Today’s soundtrack is Tim McGraw: Live Like You Were Dying, a solid country rock album. Its title track is still sing-along good. I had the pleasure of seeing Tim McGraw perform with Faith Hill in Vancouver a decade back; it was a great show!

This afternoon, I’m learning about solving polynomial equations.

There are two criteria that must be fulfilled for a multi-term series of numbers to be considered a polynomial:

  1. All exponents must be whole numbers

  2. All coefficients and the constant must be real numbers

There are several ways that we can categorize polynomials.

  1. Standard form

    1. Terms arranged by exponent from highest to lowest

  2. Degree

    1. We call a polynomial a _ degree polynomial, based on the highest exponent.

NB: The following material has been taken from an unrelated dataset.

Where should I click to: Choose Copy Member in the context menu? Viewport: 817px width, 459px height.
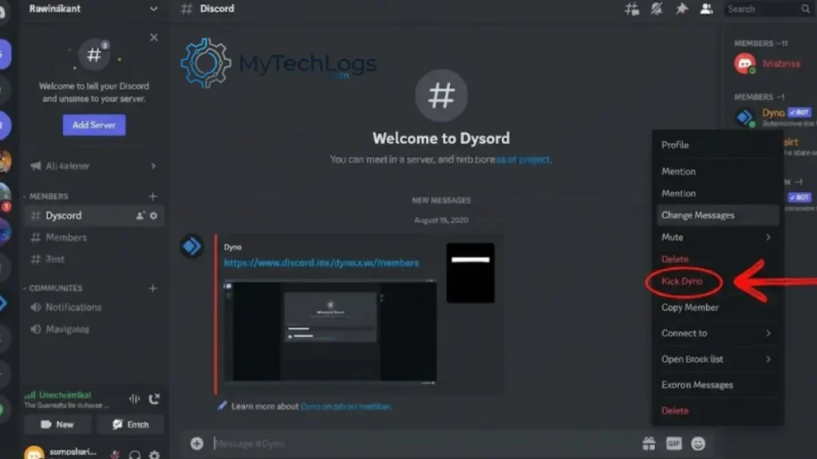[x=691, y=308]
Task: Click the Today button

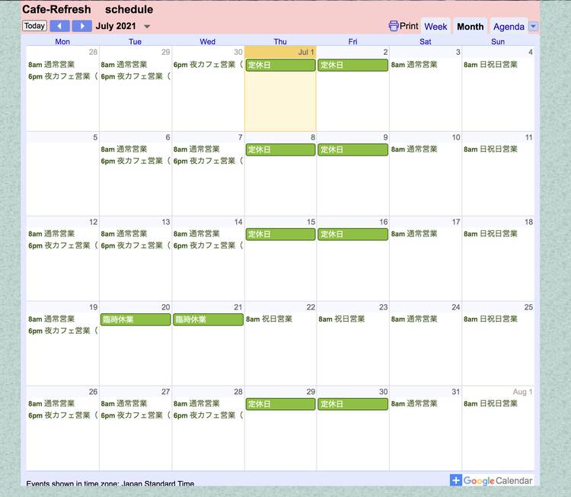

For example, a quadratic polynomial would be called a “second-degree polynomial”

  3. Leading coefficient

    1. The coefficient of the term with the highest variable

  4. Name of polynomial

    1. Again, based on the highest variable

    2. A polynomial with a leading exponent of four is called “quartic,” if three, “cubic,” if two, “quadratic”

Properties of Polynomial Equations

  • An nth-dgree polynomial will, if n is an odd number, have a minimum of one root and a maximum of n roots.

  • An nth-degree polynomial will, if n is an even number, have a minimum of zero roots and a maximum of n roots.

To find roots based on a polynomial’s factors, we must remember the Zero Product Property, which tells us that if (A)(B) = 0, then either A or B is zero. We treat all factors as equaling zero; thus, if given the factor (x-2), it is implied that x-2=0; we can move -2 to the right side of the equation to get our root: x=2.

When solving for exact values, we don’t break radicals down into decimal form; if they do not perfectly divide into their radical’s index, then we leave them as is (but take them down to lowest value whenever possible).

If given a series of roots and asked to find the polynomial equation that they create, just work backwards! By reversing the steps above wherein we convert a factor to a root, we can convert a root to a factor algebraically. After we’ve done that with each one, it’s simply a matter of applying the distributive property to the factors to get the final answer.